Registrar Name: Markmonitor.com
Registrar Whois: whois.markmonitor.com
Registrar Homepage: http://www.markmonitor.com

Administrative Contact:
Domain Administrator
(NIC-14300985)
Wal-Mart Stores, Inc.
702 S.W. 8th Street
Bentonville
AR
72716-0520
US
domains@wal-mart.com
+1.4792734000
Fax- +1.4792775991
Technical Contact, Zone Contact:
DNS Management, Wal-Mart
(NIC-14570620)
DNS Management, Wal-Mart
805 Moberly Ln., M31
Bentonville
AR
72716-0560
US
dns@wal-mart.com
+1.4792734000
Fax- +1.4792775991

Created on…………..: 2003-Nov-18.
Expires on…………..: 2011-Nov-18.
Record last updated on..: 2007-Dec-10 16:01:47.

Domain servers in listed order:

L4.NSTLD.COM
A4.NSTLD.COM
F4.NSTLD.COM
G4.NSTLD.COM

I guess that gets filed under “damage control”. I don’t know if Wal-mart did this pre-emptively, or if they bought the domain from someone who registered it first.  Unfortunately, there are so many TLDs (top level domains) like .com, .org, .net, .us, etc., and so many ways to spell “I hate you”, that this really is an exercise in futility. It’s like trying to stop the tide from coming in by using a bucket to empty the ocean. But I commend Wal-mart for trying.

It appears that Walmart would not have been able to sue someone who registered the walmartsucks.com domain name, either to collect damages, or to gain control of the domain name. I found the following passage on a FAQ for bloggers about trademark issues, published by the Electronic FrontierFoundation (EFF)

I want to complain about a company. Can I use their name and logo?
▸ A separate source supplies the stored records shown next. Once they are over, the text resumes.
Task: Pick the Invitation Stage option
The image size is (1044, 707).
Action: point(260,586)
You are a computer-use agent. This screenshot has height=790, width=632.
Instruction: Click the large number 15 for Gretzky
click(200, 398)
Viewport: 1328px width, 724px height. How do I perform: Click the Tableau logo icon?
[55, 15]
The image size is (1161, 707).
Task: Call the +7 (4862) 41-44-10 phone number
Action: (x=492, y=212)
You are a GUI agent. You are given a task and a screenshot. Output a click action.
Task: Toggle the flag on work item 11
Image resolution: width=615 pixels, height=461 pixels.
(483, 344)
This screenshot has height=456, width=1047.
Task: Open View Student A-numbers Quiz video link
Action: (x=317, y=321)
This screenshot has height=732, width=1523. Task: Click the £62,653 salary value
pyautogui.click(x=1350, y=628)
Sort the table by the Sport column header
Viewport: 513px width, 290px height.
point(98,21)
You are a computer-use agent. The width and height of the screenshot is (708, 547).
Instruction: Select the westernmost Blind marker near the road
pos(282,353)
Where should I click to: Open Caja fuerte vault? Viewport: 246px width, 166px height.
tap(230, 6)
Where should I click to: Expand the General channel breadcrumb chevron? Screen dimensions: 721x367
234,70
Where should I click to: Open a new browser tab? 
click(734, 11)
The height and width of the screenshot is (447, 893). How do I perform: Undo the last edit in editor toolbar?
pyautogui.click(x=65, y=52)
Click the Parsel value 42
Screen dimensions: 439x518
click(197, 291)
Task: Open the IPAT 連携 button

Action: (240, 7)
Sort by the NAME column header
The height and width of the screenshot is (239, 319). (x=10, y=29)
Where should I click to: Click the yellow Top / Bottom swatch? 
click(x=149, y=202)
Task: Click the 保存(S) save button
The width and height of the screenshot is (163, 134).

Yes. While trademark law prevents you from using someone else’s trademark to sell your competing products (you can’t make and sell your own “Rolex” watches or name your blog “Newsweek”), it doesn’t stop you from using the trademark to refer to the trademark owner or its products (offering repair services for Rolex watches or criticizing Newsweek’s editorial decisions). That kind of use, known as “nominative fair use,” is permitted if using the trademark is necessary to identify the products, services, or company you’re talking about, and you don’t use the mark to suggest the company endorses you. In general, this means you can use the company name in your review so people know which company or product you’re complaining about. You can even use the trademark in a domain name (like walmartsucks.com), so long as it’s clear that you’re not claiming to be or speak for the company.